## Problem to solve
In the data below, find the line containing "Task: Open the hamburger navigation menu", then set down that line and every later line up to and including the line containing "Viewport: 658px width, 714px height.", exactly.

[Records from a data collection]
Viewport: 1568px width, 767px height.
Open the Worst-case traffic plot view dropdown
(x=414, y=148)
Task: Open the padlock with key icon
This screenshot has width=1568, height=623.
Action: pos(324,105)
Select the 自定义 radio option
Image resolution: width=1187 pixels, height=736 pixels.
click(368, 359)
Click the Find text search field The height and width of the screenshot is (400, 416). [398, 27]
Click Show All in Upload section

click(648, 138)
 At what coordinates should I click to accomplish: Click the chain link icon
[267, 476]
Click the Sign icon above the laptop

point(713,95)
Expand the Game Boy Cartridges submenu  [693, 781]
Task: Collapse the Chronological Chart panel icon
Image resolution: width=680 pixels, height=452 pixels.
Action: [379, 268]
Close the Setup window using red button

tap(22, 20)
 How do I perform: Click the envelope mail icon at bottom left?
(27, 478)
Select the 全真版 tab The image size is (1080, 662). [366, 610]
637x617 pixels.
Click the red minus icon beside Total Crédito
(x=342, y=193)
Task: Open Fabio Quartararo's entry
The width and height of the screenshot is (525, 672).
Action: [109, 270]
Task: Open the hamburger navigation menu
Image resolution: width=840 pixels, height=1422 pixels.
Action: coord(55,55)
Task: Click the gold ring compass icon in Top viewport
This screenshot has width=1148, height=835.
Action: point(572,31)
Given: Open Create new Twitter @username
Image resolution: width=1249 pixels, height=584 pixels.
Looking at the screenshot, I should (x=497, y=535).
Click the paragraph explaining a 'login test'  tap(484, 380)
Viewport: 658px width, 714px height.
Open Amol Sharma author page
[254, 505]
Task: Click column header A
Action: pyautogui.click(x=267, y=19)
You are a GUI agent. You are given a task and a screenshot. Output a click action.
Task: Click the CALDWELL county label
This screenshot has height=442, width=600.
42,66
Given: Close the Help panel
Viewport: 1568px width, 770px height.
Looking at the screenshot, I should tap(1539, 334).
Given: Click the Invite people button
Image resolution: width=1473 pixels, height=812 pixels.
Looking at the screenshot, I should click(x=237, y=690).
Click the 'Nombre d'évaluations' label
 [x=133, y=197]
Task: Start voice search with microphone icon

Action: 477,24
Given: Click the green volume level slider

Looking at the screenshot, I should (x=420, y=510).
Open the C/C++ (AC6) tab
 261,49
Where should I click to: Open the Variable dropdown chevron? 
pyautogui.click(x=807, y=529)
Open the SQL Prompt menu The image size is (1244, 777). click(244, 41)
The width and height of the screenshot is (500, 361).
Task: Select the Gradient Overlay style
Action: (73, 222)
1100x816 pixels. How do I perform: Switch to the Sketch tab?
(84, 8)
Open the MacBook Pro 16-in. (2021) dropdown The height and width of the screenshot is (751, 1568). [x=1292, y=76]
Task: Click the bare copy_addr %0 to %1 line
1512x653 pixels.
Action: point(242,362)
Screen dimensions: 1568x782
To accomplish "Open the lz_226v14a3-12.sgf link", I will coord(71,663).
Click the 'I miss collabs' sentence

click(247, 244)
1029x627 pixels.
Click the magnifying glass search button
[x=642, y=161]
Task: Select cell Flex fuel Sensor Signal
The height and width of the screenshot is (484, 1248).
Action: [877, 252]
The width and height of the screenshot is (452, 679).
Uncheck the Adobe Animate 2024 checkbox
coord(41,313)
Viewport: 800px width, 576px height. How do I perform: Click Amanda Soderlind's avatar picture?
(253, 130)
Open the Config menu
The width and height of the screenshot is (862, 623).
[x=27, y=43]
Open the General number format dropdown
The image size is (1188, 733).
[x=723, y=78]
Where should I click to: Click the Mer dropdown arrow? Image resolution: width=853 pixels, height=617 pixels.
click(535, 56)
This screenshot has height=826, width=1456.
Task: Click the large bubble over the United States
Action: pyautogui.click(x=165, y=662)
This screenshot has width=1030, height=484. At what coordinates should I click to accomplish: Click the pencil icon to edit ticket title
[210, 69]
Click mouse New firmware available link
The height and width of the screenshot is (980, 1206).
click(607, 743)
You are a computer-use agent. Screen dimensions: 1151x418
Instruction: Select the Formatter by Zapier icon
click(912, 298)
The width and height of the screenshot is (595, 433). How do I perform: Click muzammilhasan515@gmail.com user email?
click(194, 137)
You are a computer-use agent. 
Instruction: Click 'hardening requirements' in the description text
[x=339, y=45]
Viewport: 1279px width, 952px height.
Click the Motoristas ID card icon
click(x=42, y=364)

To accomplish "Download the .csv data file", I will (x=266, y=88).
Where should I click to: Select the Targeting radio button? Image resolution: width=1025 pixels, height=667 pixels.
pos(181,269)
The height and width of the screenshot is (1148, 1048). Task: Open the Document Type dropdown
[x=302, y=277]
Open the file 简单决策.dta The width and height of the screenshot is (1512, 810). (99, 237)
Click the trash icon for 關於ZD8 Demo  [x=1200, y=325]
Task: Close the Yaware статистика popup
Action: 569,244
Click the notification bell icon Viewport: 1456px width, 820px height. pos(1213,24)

## Exercise result
Task: Open the hamburger navigation menu
Image resolution: width=840 pixels, height=1422 pixels.
Action: coord(55,55)
Task: Click the gold ring compass icon in Top viewport
This screenshot has width=1148, height=835.
Action: point(572,31)
Given: Open Create new Twitter @username
Image resolution: width=1249 pixels, height=584 pixels.
Looking at the screenshot, I should (x=497, y=535).
Click the paragraph explaining a 'login test'  tap(484, 380)
Viewport: 658px width, 714px height.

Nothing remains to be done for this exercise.